When Essendon champion Albert Thurgood, Fitzroy’s brilliant Jim Grace and Port Melbourne’s Billy Fraser gathered for a goalkicking contest at the Exhibition Grounds in Melbourne early in 1893, the football world was abuzz: which of the three champions – three of the top four goalkickers in the game in 1892 – would be crowned the best shot for goal in the game?
In the end, it was none of them.
Instead, an unheralded Collingwood forward named George Anderson took the honours, nailing five out of his six shots for goal. As The Hobart Clipper reported: “The Collingwood Club, however, had a joker up their sleeve m the person of G. Anderson. This player, who is better known as 'Splinter' Anderson, gave the spectators a rare treat in goal-kicking, and from six attempts at 40 yards he potted five goals.”
Funnily enough, this little episode sums up much of the career of George Anderson. Because here was a guy who showed himself capable of regularly kicking goals wherever he played football, yet always seemed to struggle for respect within the football world. As one country scribe put it in 1895 when George was playing at Rutherglen: “He is a great goalkicker but a poor player”.
George Anderson, universally known as ‘Splinter’, was an old-fashioned goalsneak. His only job was to steer the ball through the goals. As one newspaper put it: “Anderson is literally a goalsneak. If he fails to sneak a shot he has a poor chance of getting it any other way.”

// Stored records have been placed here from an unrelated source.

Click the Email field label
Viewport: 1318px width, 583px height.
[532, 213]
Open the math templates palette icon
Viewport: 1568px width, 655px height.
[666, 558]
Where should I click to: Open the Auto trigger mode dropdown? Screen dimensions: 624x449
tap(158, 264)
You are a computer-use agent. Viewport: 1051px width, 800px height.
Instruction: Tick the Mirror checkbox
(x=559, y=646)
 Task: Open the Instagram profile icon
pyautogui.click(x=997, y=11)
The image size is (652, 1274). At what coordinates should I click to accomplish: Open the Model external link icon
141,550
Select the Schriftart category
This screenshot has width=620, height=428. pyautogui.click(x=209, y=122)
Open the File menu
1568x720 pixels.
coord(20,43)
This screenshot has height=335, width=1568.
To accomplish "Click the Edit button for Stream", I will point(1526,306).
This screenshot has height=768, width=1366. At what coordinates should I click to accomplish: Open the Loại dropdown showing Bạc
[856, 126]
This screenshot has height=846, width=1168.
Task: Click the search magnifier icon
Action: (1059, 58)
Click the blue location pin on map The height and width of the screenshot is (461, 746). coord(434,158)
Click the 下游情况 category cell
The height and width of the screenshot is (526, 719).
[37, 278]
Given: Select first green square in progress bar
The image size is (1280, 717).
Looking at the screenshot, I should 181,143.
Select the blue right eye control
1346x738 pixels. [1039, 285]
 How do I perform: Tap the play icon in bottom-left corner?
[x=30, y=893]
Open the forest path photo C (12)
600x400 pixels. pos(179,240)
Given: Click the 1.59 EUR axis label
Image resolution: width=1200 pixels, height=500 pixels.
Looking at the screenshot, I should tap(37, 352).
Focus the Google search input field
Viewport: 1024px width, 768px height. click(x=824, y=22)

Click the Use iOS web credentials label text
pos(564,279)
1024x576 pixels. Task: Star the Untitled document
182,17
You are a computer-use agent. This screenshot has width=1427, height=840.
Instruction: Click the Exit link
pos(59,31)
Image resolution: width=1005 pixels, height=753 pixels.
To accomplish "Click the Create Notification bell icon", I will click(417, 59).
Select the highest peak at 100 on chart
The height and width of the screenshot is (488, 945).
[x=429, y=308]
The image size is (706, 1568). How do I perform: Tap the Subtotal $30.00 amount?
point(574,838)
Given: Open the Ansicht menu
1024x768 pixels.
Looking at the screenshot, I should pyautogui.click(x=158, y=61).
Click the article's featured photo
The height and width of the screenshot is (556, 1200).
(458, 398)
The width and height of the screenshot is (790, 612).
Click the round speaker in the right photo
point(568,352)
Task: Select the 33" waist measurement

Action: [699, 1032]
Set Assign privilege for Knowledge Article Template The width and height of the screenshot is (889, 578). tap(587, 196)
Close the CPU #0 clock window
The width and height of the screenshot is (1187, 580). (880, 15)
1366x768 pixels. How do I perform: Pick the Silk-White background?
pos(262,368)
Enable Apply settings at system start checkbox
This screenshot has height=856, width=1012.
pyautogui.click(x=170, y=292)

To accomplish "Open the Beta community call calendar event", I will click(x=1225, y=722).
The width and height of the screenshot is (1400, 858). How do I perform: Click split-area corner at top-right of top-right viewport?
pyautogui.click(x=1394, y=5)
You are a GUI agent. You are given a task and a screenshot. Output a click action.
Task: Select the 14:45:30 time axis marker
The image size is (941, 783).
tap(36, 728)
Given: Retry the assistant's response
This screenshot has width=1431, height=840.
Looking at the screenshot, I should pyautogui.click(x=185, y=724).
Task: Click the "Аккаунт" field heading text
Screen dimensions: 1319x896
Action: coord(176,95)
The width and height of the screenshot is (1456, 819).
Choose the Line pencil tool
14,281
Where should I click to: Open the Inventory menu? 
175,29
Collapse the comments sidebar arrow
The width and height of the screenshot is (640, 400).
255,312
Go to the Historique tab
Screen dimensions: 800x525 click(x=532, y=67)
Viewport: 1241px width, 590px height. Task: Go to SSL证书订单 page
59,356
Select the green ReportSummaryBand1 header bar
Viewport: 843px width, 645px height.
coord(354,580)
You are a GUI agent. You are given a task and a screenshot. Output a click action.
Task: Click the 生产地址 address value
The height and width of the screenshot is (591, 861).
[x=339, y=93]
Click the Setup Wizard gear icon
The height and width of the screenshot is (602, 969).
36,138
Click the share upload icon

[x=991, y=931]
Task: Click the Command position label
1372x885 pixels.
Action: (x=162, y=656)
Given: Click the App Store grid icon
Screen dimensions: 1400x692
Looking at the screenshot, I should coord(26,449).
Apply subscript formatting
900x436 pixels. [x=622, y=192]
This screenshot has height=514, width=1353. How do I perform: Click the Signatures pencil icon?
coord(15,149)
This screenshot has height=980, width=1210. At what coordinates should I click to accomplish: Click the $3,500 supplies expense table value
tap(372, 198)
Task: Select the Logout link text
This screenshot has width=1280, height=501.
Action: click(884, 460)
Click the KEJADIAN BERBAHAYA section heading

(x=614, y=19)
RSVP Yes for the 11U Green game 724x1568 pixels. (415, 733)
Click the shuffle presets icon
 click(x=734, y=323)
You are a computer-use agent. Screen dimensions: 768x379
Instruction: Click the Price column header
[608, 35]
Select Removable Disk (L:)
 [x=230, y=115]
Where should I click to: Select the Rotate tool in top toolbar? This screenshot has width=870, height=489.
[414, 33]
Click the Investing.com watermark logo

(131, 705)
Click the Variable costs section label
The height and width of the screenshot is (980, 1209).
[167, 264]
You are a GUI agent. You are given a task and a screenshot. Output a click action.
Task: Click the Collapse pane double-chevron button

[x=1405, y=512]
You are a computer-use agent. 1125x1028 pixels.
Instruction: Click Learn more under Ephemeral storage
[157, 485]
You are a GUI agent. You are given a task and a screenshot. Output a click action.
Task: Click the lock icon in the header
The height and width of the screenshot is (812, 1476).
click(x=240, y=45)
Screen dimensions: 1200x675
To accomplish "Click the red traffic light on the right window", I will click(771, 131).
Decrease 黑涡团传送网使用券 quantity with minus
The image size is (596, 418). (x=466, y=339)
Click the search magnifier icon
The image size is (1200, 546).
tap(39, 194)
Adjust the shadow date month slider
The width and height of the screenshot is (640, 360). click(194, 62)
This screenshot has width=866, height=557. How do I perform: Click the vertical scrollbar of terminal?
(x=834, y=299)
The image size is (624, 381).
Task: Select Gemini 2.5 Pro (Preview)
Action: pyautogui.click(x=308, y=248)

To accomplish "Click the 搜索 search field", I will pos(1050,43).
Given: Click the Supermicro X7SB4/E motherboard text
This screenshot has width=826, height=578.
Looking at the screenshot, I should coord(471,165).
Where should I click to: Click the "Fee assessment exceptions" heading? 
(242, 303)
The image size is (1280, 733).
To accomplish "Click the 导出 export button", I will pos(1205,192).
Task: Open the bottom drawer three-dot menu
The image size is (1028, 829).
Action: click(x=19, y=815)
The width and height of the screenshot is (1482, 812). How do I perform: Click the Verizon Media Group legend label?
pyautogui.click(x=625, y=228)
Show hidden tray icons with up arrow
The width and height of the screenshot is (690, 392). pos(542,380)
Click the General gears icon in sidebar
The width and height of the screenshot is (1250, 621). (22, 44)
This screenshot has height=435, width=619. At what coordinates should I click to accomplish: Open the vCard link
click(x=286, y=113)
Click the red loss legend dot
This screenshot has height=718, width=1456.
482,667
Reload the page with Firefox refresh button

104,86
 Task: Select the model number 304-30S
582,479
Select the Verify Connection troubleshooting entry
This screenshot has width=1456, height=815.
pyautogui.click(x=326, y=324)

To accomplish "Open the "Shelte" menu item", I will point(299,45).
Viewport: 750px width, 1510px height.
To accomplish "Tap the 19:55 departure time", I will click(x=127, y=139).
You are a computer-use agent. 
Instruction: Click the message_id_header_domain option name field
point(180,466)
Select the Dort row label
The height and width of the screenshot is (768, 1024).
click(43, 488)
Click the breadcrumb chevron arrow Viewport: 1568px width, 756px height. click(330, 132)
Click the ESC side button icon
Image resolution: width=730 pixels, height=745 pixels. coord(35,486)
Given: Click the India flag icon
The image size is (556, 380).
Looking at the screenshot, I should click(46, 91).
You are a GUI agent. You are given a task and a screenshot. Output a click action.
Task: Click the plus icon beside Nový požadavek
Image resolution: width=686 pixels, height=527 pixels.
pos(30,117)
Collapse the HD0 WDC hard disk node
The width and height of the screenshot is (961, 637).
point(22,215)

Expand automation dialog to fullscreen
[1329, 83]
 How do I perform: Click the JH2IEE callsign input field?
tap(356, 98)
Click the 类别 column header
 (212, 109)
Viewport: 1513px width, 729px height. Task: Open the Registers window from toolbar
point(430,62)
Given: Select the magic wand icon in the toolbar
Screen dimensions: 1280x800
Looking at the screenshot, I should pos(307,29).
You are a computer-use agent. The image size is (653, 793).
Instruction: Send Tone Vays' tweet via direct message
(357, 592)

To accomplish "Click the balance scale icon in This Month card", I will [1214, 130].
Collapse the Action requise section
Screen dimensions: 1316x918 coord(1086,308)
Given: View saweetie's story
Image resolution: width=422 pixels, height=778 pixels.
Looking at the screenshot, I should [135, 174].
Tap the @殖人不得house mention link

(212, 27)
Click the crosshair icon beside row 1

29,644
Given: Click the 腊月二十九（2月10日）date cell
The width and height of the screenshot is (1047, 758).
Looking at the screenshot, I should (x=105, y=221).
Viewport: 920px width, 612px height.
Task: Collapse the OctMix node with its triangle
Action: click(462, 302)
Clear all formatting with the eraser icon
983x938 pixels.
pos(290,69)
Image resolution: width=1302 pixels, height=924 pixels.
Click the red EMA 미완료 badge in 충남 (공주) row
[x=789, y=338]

He wasn’t a great mark, or particularly fast, or sublimely skilled. But he was good at making space, and was an outstanding kick for goal. If his Magpie teammates could get the ball to him then he was every chance to score. In an era where goals were ridiculously hard to come by, you’d think that would have made Anderson one of the most valuable players in the game.
Collingwood certainly saw him that way. He debuted in the fourth game of 1892 and scored at least one goal in each of his first five matches, going on to jointly top the club’s goalkicking list with 12. In his three seasons at Victoria Park, after joining from the Port Melbourne-based junior club West End, Splinter averaged nearly a goal a game – a great return for the time (42 goals from 51 games).
His 1893 season was his best – 20 goals from 19 games. The Magpies were at times criticised for going to Anderson too frequently during this period, prompting a note in The Herald one night saying: “Splinter Anderson says that they have played to him long enough, and now he intends going in for high marking. Good lad Splinter: shake ‘em up.” The same paper also reported that he was doing some private training to improve his speed, and was wryly hoping to be known henceforth as ‘Sprinter’.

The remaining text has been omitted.